While her books were being erased from the collective memory, Chang left for Hong Kong and the US, where she began writing Se, Jie in the 1950s. It was not finished or published until 1979, and remained widely unknown and unread in her home country until after her death in 1995. Today, that story is considered Chang’s first and final attempt to address the politics of the period directly, if only to reassert her conviction that history is just background noise against which everyday melodramas are enacted in private. “This thing we call reality is unsystematic, ” she once wrote, “like seven or eight phonographs playing at the same time, each with its own tune, forming a chaotic whole. [And though] my characters are weak . . . average people, they are the ones who bear the burden of our age.” Chang herself was living proof, having apparently imagined this story out of bitterness over her own failed marraige to Wang Jingwei’s chief of judiciary, whom she abandoned in exile because of his infidelities.

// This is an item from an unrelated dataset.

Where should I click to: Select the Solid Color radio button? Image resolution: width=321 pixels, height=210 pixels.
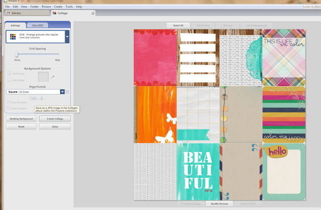point(9,74)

Hulk aside, Lee has never made a film set in the present day. “I like elegiac feelings. Melancholy. I am not a hip person, so I don’t know what’s going on now. But I have a fantasy, an illusion of history, and in some ways it is more real than what I see around me, which I don’t trust. That’s why I make movies. History doesn’t go the way I want, ha ha.” In the case of Lust, Caution, he wanted to preserve something of Chang’s era. “If I don’t do it, then the old people will die, my parents’ generation will be gone, and nobody will remember the collaboration, the repression, the shame. Young people, Western people, non-Chinese people might not get it, but I feel the urge to save something on celluloid before it slips through our fingers, into oblivion.”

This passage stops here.